Rewrite the items from their first line up to and including the line with "[1475, 101]" as a JSON list of strings, one string per line, leaving out blank lines.
======== Task material
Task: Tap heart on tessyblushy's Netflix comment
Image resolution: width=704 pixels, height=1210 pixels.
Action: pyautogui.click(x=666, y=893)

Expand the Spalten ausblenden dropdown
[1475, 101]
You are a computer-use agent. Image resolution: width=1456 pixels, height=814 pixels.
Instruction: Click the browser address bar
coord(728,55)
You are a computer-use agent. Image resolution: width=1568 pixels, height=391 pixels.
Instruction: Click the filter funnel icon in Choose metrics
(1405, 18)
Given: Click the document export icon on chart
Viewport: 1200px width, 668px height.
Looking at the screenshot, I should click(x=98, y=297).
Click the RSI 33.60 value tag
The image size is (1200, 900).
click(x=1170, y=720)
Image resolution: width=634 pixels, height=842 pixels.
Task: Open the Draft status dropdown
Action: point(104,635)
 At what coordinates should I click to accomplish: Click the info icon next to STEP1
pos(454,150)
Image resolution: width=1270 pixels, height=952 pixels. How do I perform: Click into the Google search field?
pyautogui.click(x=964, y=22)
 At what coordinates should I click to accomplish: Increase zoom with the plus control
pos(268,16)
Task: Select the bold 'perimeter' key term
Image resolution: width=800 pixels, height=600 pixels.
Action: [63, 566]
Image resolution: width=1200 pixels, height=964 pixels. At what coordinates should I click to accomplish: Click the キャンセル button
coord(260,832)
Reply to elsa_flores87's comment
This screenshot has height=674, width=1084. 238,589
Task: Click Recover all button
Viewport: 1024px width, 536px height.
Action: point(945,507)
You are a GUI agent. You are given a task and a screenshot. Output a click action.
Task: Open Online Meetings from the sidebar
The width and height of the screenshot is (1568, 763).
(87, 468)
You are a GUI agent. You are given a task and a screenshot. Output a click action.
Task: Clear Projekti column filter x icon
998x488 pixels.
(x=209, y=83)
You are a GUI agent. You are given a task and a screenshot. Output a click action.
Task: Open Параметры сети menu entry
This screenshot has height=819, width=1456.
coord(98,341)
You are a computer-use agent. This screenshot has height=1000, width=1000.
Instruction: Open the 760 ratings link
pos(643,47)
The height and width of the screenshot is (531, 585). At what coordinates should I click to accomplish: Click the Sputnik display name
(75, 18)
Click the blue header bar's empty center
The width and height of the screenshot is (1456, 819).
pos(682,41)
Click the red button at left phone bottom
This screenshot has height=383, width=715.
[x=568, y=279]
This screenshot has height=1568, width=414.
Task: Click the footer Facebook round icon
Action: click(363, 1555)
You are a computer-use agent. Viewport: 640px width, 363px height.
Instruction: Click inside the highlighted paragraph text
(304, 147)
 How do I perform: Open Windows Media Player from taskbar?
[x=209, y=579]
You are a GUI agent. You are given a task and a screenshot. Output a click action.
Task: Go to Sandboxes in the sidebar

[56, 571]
================
The output
[
  "Task: Tap heart on tessyblushy's Netflix comment",
  "Image resolution: width=704 pixels, height=1210 pixels.",
  "Action: pyautogui.click(x=666, y=893)",
  "Expand the Spalten ausblenden dropdown",
  "[1475, 101]"
]